あえて骸が「頭」と言ったことには触れなかった。きっと人間になりたいんだろうね。だから触れなかった。
アンドロイドってバレちゃったのになんでそんなに平気なの?もしかしたら僕に破壊されてゴミ箱行きかもしれないんだよ?それなのになんでジョークかましたりできるの?それもプログラミングされたもののなかのひとつなの?
そんなのどうでもいいや。骸は骸だから関係ないや。今もずっとふてくされたような顔で僕を伺う骸が愛しくてしかたないから、アンドロイドでも骸だからいいや。どうせ骸、アンドロイドだからベースとしては僕のことずっと好きなんでしょう?たまに僕に妬かせたりするのは骸がハイテクなアンドロイドの証だよね。骸すごいね。


「アンドロイドでもいいよ」

「え……」

「いいよ、ずっとここにいて」

「でも、」

「骸は骸なんでしょう?人間でもアンドロイドでも宇宙人でも骸だったら別になんでもいい。

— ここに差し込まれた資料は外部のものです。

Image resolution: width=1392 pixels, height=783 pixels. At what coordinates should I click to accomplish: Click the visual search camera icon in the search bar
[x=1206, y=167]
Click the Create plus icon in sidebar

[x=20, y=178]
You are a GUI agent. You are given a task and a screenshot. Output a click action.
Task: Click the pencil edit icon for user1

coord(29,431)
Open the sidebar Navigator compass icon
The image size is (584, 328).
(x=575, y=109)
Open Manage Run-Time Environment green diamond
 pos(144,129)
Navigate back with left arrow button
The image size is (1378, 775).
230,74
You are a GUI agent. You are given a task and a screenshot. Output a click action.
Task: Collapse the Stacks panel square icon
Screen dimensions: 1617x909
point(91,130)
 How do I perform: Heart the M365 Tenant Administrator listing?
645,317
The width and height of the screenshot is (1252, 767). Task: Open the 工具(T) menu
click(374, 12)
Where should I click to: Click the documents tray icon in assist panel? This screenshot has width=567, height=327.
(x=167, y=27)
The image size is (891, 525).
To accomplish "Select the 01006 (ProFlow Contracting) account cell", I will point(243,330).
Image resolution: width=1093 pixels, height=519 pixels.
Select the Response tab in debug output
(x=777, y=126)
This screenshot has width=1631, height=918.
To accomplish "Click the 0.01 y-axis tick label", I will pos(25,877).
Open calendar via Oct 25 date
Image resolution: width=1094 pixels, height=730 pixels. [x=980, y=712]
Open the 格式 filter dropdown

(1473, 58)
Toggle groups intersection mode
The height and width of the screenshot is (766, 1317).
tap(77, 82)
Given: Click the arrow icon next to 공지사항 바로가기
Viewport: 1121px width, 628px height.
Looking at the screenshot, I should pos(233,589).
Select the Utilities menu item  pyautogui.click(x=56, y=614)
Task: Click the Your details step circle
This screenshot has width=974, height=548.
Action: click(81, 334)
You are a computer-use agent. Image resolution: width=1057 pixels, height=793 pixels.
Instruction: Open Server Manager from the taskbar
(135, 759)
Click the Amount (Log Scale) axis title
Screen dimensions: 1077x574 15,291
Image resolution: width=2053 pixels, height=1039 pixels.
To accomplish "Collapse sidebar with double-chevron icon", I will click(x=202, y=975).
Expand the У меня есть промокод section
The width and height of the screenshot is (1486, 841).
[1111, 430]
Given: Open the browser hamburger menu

だって僕、骸のこと好きだし」


そうやって顔が赤くなったり、目に涙溜めたり、骸がアンドロイドだなんて信じられないんだけど。でも背中に普通の人間にはないものがあったからアンドロイドなんだよね。変なの。じゃあ僕がアンドロイドでもおかしくないよね。


「絶対ずっと一緒にいて幸せにします」

「浮気しないでよね」


アンドロイドだから当たり前でしょ、とか、そうプログラミングされてるんでしょ、とは言わない。何があってもそういう類のことは絶対言わないって神様に誓う。君が人間になりたいアンドロイドなら、神様が君を人間にしてくれないのなら、僕が君を人間にしてあげる。